Debugging WiFiClient with an ESP8266 on PlatformIO

This is sort of a combo question and this community is quite a bit stronger than others, so I was hoping I could get some help here.

I have an app on a WeMos D1 Mini using WiFiClient posting to an endpoint. I am unable to connect when using the initial client.connect(“foo.com”, 80)); statement - it fails immediately which tells me it’s not a network issue since I have a 10-second timeout. When I create an MWE it works fine so somewhere in my app I’m doing something wrong. This is the basic gist of it where it fails:

// Connect to the HTTP server
WiFiClient client;
client.setTimeout(10000);
Log.verbose(F("Connecting to: %s, %l" CR), url.getHost().c_str(), url.getPort());
if (!client.connect(url.getHost(), url.getPort())) {
    Log.error(F("Connection failed: %s, %l" CR), url.getHost().c_str(), url.getPort());
    return false;
}

… Like I said; simple, so I’m definitely missing something equally simple. :slight_smile:

So the two-part question is:

  1. (Core related) Is there a way to debug the WiFiClient’s inner workings (without dropping a buncha Serial.prints in the core)?

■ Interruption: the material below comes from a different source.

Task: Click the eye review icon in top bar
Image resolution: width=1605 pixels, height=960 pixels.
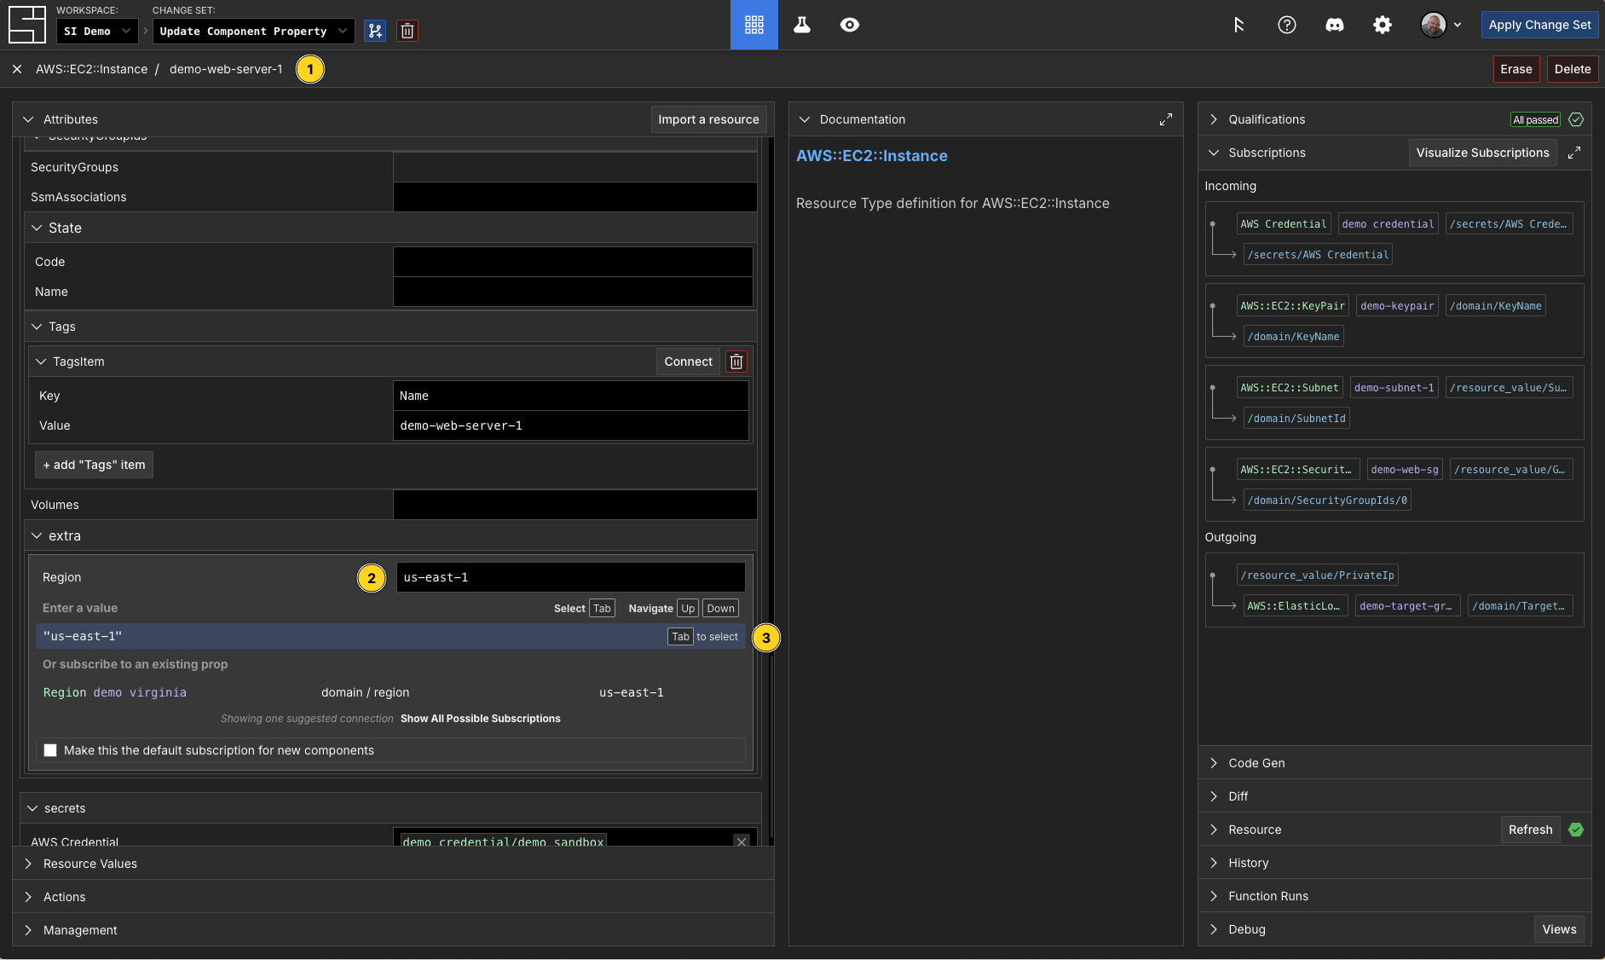Action: pyautogui.click(x=849, y=25)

  2. (PlatformIO related) How does one enable/disable Serial debugging as is done via the Arduino ISE’s Tools>Debug>Serial menu selection?

This one is really annoying and I am quite sure I’ll kick myself when I find it.

As can be seen in the source code the class mostly forwards calls to its ClientContext* _client object (and on the side calling some other WiFi functions for e.g. DNS resolving)

It also does some debug prints here and there

DEBUGV maps to a printf() if a certain macro is enabled:

The WiFi core uses the DEBUG_WIFI macro which is enabled via the macro DEBUG_ESP_WIFI

See Espressif 8266 — PlatformIO latest documentation and macros above. For your specific case, I would start with

build_flags = -DDEBUG_ESP_CORE -DDEBUG_ESP_WIFI -DDEBUG_ESP_PORT=Serial

and then go from further from that output. Maybe DNS resolving fails, maybe the target TCP port is closed, maybe an out-of-memory, or something else…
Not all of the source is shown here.